In the records below, which lines include "page"? Copy them.

» **Record excerpts**:
Segment Open

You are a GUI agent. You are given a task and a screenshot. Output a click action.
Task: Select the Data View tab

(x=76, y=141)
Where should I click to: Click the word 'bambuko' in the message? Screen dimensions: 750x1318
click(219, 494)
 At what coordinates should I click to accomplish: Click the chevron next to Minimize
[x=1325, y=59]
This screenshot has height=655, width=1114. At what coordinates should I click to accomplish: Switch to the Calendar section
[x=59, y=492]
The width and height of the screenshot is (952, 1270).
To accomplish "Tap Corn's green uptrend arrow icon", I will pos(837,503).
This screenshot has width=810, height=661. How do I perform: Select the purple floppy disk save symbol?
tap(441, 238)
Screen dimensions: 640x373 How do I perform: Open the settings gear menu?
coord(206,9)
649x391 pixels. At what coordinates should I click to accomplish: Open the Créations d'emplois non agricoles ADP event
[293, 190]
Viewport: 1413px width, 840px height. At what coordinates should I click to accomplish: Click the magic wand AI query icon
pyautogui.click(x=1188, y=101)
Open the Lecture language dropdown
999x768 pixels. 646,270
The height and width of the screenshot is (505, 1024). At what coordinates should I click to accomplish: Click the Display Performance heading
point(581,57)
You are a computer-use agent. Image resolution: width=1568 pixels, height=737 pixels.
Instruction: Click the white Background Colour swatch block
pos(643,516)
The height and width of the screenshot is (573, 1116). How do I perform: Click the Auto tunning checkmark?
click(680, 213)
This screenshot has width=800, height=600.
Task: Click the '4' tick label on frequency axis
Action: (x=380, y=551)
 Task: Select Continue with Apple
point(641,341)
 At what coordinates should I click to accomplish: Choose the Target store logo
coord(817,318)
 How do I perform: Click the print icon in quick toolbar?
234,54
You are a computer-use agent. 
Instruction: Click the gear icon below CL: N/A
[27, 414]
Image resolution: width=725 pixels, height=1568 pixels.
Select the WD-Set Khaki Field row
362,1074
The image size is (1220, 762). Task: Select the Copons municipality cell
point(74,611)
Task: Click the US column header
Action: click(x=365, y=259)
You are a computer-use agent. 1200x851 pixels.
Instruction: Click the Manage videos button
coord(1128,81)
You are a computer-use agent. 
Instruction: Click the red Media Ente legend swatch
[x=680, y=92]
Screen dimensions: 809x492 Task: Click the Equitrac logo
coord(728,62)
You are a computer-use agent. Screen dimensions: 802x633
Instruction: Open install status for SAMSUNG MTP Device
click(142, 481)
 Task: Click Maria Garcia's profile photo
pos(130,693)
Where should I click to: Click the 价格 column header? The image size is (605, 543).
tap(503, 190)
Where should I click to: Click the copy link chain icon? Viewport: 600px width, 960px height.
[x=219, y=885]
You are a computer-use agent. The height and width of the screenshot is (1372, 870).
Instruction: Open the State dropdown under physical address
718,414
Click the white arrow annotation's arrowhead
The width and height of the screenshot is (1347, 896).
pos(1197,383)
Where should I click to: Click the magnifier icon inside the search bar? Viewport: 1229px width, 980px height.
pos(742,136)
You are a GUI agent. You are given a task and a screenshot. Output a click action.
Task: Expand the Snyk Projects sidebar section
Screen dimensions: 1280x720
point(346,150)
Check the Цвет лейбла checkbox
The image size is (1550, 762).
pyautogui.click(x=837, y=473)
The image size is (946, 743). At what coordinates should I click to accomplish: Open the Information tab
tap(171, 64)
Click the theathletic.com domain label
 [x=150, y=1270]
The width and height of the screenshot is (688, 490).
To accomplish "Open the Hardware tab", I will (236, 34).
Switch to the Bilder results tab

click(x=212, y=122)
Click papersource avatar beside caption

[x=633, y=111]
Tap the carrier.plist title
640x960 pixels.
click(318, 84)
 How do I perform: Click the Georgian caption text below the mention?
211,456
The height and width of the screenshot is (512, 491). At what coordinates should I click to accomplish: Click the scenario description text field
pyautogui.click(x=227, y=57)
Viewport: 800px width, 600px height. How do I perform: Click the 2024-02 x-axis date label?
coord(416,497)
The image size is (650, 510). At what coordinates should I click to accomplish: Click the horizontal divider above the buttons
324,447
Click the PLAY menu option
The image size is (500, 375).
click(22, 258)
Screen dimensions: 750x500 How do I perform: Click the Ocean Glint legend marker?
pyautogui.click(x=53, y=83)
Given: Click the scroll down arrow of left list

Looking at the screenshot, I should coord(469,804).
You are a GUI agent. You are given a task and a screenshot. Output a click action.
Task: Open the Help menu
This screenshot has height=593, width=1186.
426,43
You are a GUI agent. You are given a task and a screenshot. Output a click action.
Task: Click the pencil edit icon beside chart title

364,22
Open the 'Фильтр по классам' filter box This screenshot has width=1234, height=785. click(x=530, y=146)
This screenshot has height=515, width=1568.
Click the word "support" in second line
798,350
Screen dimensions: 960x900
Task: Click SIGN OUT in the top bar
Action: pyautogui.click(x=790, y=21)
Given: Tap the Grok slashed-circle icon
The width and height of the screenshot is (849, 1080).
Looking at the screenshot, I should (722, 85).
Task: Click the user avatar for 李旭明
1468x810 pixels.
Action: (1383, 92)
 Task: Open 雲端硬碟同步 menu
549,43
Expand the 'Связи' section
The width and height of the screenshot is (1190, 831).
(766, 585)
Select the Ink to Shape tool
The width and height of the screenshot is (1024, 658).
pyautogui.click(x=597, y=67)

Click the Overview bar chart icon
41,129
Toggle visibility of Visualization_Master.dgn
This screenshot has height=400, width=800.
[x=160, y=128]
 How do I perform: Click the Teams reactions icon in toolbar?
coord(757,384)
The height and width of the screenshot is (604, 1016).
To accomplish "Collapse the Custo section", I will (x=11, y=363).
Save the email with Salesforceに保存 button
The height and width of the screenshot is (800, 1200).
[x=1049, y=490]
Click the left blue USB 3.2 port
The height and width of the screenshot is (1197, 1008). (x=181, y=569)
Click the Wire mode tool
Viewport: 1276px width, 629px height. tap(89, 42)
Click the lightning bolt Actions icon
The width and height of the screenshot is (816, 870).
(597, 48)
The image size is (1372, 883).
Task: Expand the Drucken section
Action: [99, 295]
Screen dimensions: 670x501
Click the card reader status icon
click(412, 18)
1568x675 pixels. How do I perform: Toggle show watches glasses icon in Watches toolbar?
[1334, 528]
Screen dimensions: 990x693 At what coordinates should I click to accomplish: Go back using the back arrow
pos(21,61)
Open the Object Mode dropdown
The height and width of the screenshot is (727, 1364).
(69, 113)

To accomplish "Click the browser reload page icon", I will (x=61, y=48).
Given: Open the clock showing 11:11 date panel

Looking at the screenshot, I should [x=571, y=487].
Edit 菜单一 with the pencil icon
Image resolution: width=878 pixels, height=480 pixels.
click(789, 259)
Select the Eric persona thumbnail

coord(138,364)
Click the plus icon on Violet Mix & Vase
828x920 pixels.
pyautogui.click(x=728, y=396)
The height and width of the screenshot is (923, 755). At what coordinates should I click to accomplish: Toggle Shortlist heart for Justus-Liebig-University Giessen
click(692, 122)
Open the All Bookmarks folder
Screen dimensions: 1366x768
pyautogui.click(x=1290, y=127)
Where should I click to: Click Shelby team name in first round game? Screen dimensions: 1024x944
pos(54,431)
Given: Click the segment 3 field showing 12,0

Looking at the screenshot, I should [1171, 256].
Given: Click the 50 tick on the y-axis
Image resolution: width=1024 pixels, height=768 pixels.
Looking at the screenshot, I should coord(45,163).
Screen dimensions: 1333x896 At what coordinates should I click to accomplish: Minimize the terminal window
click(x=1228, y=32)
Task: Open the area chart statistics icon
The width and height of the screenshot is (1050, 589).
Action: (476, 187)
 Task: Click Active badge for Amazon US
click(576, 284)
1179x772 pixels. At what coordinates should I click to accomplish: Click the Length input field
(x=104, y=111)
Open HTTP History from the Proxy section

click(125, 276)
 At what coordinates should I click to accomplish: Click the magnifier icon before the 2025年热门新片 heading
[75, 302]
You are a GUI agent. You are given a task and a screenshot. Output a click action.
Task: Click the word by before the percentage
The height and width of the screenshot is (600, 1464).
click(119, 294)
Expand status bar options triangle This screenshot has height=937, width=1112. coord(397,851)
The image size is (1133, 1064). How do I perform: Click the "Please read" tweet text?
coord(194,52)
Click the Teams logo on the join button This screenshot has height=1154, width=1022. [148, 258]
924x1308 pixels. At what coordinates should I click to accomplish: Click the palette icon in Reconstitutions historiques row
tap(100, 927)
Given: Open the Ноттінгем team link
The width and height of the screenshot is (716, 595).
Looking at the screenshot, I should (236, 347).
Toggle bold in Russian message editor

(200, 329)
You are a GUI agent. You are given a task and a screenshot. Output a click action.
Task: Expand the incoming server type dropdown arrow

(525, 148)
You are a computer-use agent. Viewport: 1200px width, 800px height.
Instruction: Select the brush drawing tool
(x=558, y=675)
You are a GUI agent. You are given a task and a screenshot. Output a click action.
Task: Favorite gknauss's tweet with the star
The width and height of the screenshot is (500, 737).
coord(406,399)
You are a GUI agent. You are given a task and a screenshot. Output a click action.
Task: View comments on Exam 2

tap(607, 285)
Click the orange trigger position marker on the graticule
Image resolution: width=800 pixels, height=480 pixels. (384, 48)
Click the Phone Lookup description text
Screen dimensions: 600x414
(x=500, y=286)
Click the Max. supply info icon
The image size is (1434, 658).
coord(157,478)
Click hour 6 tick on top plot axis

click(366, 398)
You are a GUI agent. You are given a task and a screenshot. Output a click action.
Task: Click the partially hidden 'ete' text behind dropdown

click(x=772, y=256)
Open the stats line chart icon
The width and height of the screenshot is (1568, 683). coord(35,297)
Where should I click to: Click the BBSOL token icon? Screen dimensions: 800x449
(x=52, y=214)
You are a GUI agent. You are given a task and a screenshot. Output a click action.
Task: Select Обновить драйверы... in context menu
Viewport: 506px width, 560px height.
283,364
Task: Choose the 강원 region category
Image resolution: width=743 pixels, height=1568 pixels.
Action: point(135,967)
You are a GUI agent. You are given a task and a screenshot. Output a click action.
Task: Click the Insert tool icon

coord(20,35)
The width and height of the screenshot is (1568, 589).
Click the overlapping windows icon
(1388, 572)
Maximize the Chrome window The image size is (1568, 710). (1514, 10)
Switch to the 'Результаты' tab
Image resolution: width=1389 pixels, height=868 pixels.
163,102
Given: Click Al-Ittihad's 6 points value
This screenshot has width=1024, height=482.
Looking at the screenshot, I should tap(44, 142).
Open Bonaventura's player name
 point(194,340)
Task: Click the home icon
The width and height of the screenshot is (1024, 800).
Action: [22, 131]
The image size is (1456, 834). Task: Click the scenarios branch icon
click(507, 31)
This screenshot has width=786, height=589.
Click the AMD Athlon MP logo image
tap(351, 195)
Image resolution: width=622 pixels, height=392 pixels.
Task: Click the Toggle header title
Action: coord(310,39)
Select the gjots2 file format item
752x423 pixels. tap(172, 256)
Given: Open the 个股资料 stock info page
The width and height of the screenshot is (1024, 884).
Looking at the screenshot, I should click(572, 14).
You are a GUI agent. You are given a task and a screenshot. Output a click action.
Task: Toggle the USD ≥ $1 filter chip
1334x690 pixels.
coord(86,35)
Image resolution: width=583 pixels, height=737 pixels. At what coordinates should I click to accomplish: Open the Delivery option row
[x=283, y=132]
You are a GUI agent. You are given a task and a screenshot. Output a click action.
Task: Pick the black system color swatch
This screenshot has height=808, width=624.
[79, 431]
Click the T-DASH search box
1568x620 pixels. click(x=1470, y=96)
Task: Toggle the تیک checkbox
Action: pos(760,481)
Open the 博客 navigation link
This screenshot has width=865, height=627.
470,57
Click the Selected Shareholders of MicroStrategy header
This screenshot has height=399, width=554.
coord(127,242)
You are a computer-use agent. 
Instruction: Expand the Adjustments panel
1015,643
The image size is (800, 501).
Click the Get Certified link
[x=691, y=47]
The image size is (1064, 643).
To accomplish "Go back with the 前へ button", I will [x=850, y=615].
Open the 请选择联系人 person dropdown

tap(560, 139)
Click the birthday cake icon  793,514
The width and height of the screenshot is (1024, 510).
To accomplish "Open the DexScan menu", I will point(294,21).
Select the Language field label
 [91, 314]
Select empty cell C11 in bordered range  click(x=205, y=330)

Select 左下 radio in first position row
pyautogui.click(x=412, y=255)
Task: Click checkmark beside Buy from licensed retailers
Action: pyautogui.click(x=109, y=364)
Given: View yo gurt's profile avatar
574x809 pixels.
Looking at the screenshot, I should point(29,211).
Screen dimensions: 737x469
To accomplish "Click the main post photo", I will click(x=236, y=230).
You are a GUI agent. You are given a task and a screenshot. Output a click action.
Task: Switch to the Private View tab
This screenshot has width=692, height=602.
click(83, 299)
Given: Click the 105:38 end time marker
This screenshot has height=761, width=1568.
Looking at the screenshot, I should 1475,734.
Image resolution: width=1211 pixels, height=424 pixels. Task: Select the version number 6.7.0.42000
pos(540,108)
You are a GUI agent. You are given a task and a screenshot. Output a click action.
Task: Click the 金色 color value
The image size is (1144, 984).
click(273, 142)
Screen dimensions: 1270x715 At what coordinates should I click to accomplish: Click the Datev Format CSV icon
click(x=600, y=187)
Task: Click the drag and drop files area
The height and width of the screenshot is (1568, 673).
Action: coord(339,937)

Segment Closed

» **Answer for the task**:
To accomplish "Click the browser reload page icon", I will (x=61, y=48).
Given: Open the 个股资料 stock info page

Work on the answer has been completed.